• [SUPPLIED PASSAGE]:
Segment Open

Bunny Wailer turns up treble
The Grammy Awards are scheduled for January 26 at the Nokia Theatre in Los Angeles. Five nominees (Beres Hammond, Ziggy Marley, Sizzla, Snoop Lion and Sly and Robbie) are up for Best Reggae Album. Leading up to the big event, the Jamaica Observer presents a daily reflection on the reggae category. Today, we look at Bunny Wailer’s Time Will Tell: A Tribute to Bob Marley.
A FOUNDING member of the Wailing Wailers, Bunny Wailer is one of reggae music’s greats. During the 1990s, he won the Grammy Award for Best Reggae Album three times.
His first came in 1991 with Time Will Tell: A Tribute to Bob Marley. The 10-track set, distributed by Shanachie Records, is an ode to Wailer’s colleague in the Wailers who died in 1981.
It contains standards such as I Shot the Sheriff, Redemption Song, War and No Woman, No Cry. Black Uhuru (Now), Burning Spear Mek We Dweet, Toots & the Maytals An Hour Live and Andrew Tosh Make Place for the Youth were also contenders for Best Reggae Album in 1991.

Segment Closed

• [WORK TASK 1]: Please quote the part of the Bunny Wailer article that opens with the words containing "His first came" and closes with "Album in 1991.".
• [WORK TASK 2]: Continue the Bunny Wailer article, starting after its final sentence.
The rows have no connection to the Bunny Wailer article.

• [ENTRIES SHOWN]:

Segment Open

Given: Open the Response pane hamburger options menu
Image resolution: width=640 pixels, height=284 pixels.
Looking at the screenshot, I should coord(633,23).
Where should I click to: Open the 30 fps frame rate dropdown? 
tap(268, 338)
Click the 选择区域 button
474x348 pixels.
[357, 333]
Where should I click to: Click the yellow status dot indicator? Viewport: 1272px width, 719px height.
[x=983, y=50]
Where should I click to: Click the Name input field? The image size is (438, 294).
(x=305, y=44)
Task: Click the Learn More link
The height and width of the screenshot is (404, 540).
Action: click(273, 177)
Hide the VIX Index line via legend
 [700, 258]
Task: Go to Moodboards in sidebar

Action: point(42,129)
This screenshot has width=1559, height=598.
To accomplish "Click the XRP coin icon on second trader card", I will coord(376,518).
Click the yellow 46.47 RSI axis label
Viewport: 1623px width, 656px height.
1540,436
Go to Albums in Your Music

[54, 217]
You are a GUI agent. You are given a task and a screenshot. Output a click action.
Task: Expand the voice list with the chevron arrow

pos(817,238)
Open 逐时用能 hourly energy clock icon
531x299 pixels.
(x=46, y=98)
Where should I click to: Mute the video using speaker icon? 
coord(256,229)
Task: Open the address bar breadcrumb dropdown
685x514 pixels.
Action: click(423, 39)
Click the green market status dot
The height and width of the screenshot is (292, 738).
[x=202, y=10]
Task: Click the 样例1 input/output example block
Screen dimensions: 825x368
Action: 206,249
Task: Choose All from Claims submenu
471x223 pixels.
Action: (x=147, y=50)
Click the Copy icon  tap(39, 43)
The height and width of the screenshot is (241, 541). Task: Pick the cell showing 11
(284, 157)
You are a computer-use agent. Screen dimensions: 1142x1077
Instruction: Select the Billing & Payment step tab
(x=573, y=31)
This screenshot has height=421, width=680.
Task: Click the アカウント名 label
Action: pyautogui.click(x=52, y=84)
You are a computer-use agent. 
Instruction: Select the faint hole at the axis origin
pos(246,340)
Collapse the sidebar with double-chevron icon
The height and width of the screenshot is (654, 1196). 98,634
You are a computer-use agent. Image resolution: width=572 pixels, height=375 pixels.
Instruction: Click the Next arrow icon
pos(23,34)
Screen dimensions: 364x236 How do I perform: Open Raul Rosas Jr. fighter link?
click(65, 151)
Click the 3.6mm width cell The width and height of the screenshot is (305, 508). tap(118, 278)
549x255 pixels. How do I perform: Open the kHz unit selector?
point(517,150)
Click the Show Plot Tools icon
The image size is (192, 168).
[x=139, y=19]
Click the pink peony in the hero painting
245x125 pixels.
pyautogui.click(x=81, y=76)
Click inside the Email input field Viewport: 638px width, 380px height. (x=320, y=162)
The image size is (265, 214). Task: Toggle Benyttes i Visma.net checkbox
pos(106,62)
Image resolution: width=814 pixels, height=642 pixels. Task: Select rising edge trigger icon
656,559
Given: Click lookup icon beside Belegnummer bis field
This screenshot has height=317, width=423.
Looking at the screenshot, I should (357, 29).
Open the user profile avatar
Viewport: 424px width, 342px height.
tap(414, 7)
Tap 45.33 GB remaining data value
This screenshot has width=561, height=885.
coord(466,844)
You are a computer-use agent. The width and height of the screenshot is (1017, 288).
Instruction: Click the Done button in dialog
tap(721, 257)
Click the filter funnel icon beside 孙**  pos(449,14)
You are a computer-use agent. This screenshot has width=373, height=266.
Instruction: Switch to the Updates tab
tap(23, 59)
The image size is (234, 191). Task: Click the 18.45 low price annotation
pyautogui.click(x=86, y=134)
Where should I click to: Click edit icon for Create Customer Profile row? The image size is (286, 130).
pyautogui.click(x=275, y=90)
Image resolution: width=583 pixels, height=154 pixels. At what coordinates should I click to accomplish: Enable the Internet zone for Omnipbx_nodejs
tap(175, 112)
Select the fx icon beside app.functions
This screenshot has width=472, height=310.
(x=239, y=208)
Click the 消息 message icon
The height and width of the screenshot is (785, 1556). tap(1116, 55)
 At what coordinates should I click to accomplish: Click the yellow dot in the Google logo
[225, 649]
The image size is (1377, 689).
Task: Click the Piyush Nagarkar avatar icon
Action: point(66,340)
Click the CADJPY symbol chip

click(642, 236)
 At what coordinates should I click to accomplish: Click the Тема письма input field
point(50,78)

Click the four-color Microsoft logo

Segment Closed

• [EXPECTED ANSWER 1]:
His first came in 1991 with Time Will Tell: A Tribute to Bob Marley. The 10-track set, distributed by Shanachie Records, is an ode to Wailer’s colleague in the Wailers who died in 1981.
It contains standards such as I Shot the Sheriff, Redemption Song, War and No Woman, No Cry. Black Uhuru (Now), Burning Spear Mek We Dweet, Toots & the Maytals An Hour Live and Andrew Tosh Make Place for the Youth were also contenders for Best Reggae Album in 1991.

• [EXPECTED ANSWER 2]:
Along with Peter Tosh, Marley and Wailer (given name Neville Livingston) were original members of the Wailers, which was formed in Trench Town in late 1963. Marley died in Miami in May 1981 of cancer at age 36, while Tosh was murdered at his St Andrew home in September 1987. He was 42.
Wailer’s other wins came in 1995 and 1997, with Crucial! Roots Classics and A Tribute to Bob Marley’s 50th Anniversary, respectively. Both albums were released by Washington DC independent company, RAS Records.
Like Time Will Tell, the latter contained Marley staples including Three Little Birds, Rastaman Vibration (Positive Vibration), Zimbabwe and Winepress (Babylon System).
Now 66, Wailer recently released a 50-song commemorative set entitled Reincarnated Souls.